Shawls are a great project to knit or crochet, because they have so much to offer. For one thing, they are practical. Nice to drape around you on a chilly autumn morning, or to wear to the movies and survive the temperature of the air conditioning. They are elegant as well, and when done in a lustrous color or sparkly metallic, will dress up that evening wear or church outfit.
Another way they make a great project is for the learning skills you develop as a knitter or crocheter. Shawls can be a simple rectangle, or they can be a bit more involved by becoming a triangle or semicircle. Patterns abound using short rows to create gentle curves, and others start at the deep center with a garter tab.
I worked up this shawl recently with the Intermediate Knitter in mind. It's semi-circular in shape, and it has a nice texture at the finish that looks pretty complicated, but is deceptively easy. The look occurs at the bind off, and all you do is drop the 10th stitch off the needle and pull it down all the way.
You all have dropped a stitch before. It's easy to do: look up to watch that exciting scene in the movie you've been listening to, get your pet tangled up in your yarn, have too many stitches oozing over the edge of your needle.
A dropped stitch can be a mistake. Can be is the operative phrase. WIth this shawl, the drop stitch is the desired effect. And, it helps offer a bit of a cheat: it added length to my project without me having to actually knit to that length.
I did this on Lace Ball, a superwash wool. Wool is a sticky yarn that likes to cling to itself, so I had to convince the stitches to drop all the way, and it even looked like I was wrestling my shawl at times. For the beginner who is timid about intimidating their project by tugging on it forcefully, look for a mercerized cotton, a bamboo or a silk yarn. Something nice and slippery that will drop all the way down like a child on a playground slide: whee! Faster!
Here's the pattern. Enjoy
Purposeful Drops Shawl
Fingering weight yarn, 450 yards (sample was done with Schoppel Lace Ball, 800 meters (I used half)
Size US 10 circular needle, 40 inches long
Finished Size after Blocking:
60 inches long by 15 inches deep at center
5 sts per inch in garter stitch
Gauge is unimportant for this project.
Shawl is a semicircle with increases done on each end every row. Use whichever increase you like best. Sample was done with K f/b, but a yo,K1 would look fantastic, and there is absolutely nothing wrong with the M1.
CO 30 stitches
1. K1, work your favorite kind of increase over stitch #2, knit to last two stitches. Work favorite increase on next stitch, end K1.

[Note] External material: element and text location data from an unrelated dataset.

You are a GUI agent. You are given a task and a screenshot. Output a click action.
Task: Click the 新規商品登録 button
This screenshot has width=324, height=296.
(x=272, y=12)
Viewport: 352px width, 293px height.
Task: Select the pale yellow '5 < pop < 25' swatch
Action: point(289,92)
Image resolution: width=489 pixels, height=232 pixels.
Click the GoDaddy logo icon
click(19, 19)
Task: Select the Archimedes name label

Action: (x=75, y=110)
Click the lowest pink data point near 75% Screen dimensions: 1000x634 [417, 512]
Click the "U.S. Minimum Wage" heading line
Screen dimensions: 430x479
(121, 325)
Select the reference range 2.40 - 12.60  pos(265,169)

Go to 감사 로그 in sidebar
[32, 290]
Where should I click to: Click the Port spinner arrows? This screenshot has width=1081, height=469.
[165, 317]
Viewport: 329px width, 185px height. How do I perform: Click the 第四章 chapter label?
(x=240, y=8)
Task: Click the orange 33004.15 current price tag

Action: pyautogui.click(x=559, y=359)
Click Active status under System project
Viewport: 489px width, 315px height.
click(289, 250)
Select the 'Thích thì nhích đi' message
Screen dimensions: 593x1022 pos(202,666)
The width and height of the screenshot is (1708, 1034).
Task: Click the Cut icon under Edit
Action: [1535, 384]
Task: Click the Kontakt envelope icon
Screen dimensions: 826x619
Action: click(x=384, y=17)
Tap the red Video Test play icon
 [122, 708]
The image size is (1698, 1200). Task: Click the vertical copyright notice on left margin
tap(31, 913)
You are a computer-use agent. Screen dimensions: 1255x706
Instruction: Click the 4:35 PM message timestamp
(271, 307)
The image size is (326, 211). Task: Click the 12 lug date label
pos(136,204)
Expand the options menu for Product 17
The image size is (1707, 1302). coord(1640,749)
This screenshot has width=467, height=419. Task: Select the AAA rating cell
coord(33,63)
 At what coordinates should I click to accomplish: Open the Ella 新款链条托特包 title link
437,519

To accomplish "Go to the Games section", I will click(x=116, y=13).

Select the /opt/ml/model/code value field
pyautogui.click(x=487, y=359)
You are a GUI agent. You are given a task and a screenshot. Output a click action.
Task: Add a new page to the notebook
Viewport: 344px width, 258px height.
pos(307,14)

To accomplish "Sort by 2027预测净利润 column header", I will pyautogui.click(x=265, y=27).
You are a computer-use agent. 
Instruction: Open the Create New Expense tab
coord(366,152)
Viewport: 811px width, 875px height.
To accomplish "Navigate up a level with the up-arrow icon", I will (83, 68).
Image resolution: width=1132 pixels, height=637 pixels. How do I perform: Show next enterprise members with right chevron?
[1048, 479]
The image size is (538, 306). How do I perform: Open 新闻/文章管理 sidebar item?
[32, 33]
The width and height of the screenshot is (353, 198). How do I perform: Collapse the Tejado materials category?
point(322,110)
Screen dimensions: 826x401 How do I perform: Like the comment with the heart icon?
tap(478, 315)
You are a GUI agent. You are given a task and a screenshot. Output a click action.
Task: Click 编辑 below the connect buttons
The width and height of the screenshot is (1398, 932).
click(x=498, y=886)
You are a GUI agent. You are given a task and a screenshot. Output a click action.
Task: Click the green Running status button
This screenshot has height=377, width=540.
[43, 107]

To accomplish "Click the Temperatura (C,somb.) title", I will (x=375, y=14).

Repeat row 1 until there are 230 stitches. Piece should measure at least 12 inches from cast on. If it is too short, then keep doing Row 1, ending your total stitch count with a multiple of 10. (I.e., 240, 250 stitches, etc. )
BO 8 stitches, drop next one from left needle off. *BO 9, drop next stitch, BO 9*. Repeat to end.
If your drops are uncooperative, gently tug the ladders out and help the stitch fall to the bottom of the work. A crochet hook helps also.
Wet, block to size, weave in ends and enjoy!